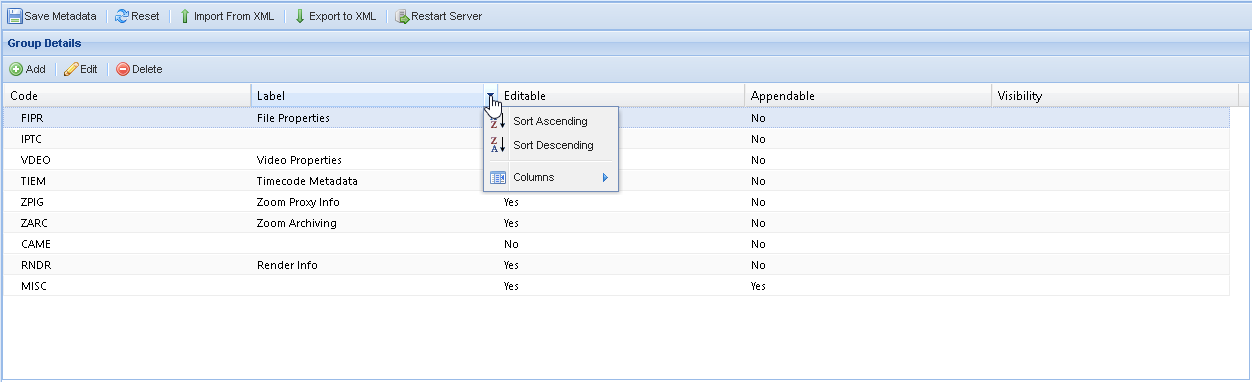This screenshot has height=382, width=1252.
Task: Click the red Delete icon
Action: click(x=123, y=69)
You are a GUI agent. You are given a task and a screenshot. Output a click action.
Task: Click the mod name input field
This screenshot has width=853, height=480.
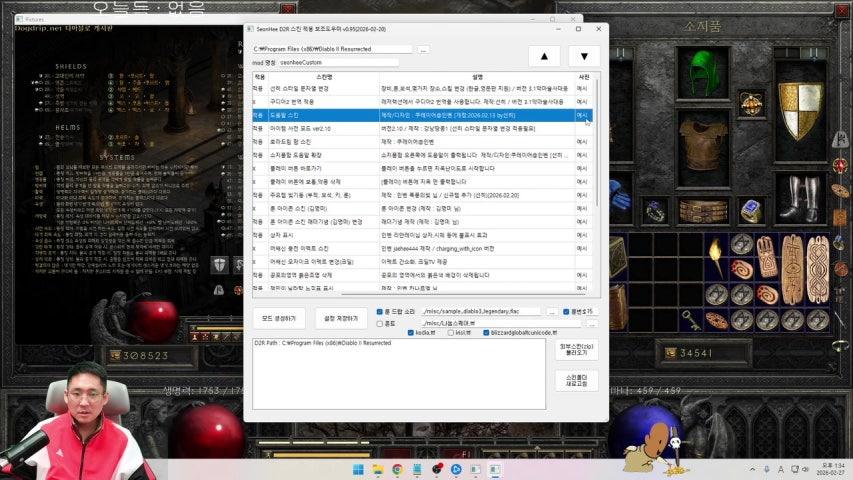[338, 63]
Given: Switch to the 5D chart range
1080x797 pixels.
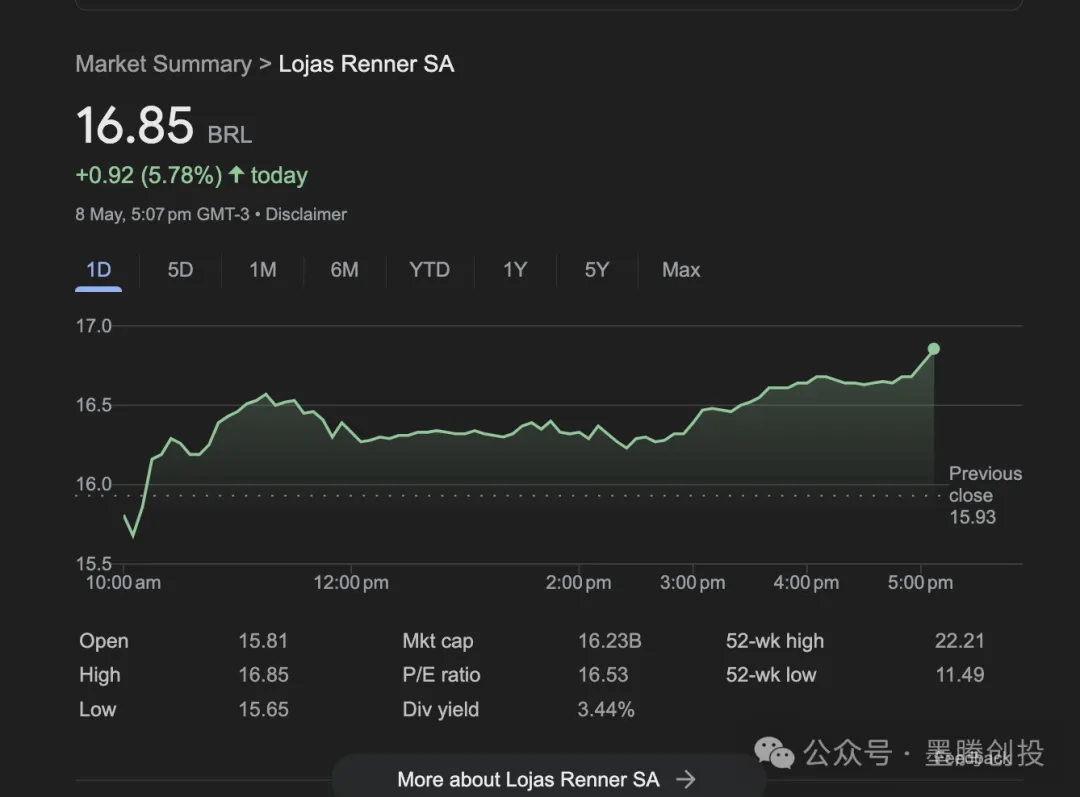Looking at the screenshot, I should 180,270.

★ ★ ★ ★ ★ ★ ★

#### [GOAL]
Copy out everything from the line containing "You are a GUI" down to the end of the records, keeping each line exactly as it appears. Leave the pictures out of your answer.

#### [REPLY TO THE EXERCISE]
You are a GUI agent. You are given a task and a screenshot. Output a click action.
Task: Click the mod name input field
This screenshot has width=853, height=480.
[338, 63]
Given: Switch to the 5D chart range
1080x797 pixels.
Looking at the screenshot, I should 180,270.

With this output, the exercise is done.